I won’t skip over the physical draw I’ve felt to Tim that started about a year after we first dated in high school. There is no gaze that matches his intense heat, no touch that makes every nerve ending come to attention, no voice that gives me shivers like his and no kiss so thoroughly and simultaneously steals my breath and fills me with contentment. But that is all the detail I will share.

He’s been right by my side through the most tumultuous moments and the sweetest. He’s held my hand through the worst, like when my dad died, and the best, like when our son earned his Eagle in Scouting and our daughter graduated from college and our youngest proposed to his incredible fiance. His hand is the one I want holding mine as we fall asleep like otters, making sure we don’t float away from each other.

Through everything, I would still choose champagne with Tim.

We both have made some massive missteps.

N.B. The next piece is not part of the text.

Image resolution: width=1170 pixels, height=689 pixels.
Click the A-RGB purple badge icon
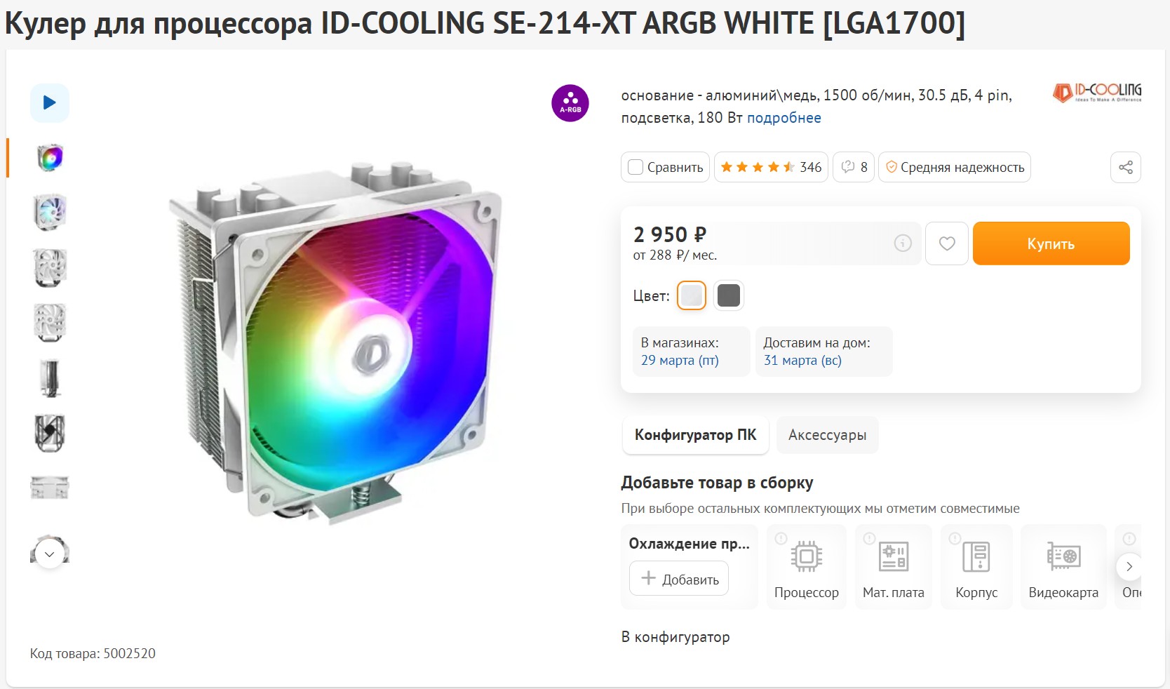pyautogui.click(x=570, y=103)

We both have things to account for. As we each repair our individual damage, we are well into rebuilding our little collective, using tools and materials that have proven endurance and flexibility. Therapy is an incredible resource for finding and creating the person you want to be. As a couple, we’re unfinished, but confident that what we have started building is more durable and refreshing than what we had previously.

I can’t spend any more time on this, though I woke up full of words I wanted to spill on this page about my wonder over our achievement of making it to twenty years together and I still haven’t spent every syllable. Twenty. Twenty. That doesn’t seem real, but I can’t still my trembling tears. I wouldn’t recommend taking the exact path we have taken to this moment. Ours is no blueprint for anyone else to follow. We stumbled and staggered through many years, blind and broken, and traipsed through dangerous areas that could have swallowed us whole.

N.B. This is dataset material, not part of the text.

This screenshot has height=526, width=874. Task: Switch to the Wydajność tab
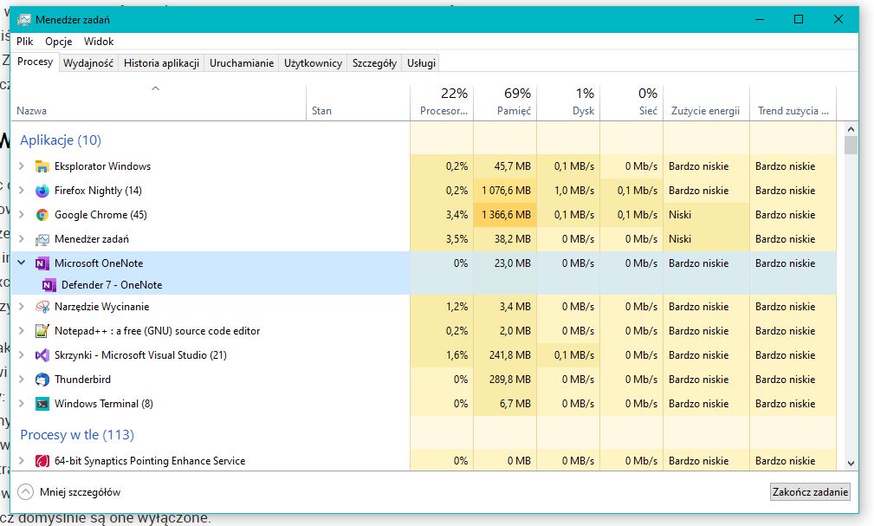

It keeps moving. Our life, our relationship, keeps moving. We never know where it’s going to end.

But we’ve made it to the best part together, the part where we see each other more clearly than ever, and we STILL want to be the last person each of us talks to at night and the first in the morning. I’m more sure of who I am, and I think he is too, though I won’t speak for him anymore. Not like I once did. He doesn’t need me to.

At 20 years, I feel safe at last saying I am his and he is mine. I don’t know what magic lies in these numbers, or if I am foolishly superstitious, but a shift has happened the last few years, and I feel adhered to him in a way I hadn’t before.

So today feels like an exuberant cry of relief and exultation, at last and all at once, the realization that this man, who has been by turns my rock and the stone in my shoe is now, finally, my fundament, and I am his. We’ve torn down the ruins from before and are building something new with concrete we have mixed ourselves. There’s drainage and structural support and all the other engineering metaphors there are.

I must go to him now for my morning squeeze, and then to sit on our chilly patio and enjoy a steaming cup of coffee and plot our next few hours. This gift that is our marriage keeps moving, but today is ours.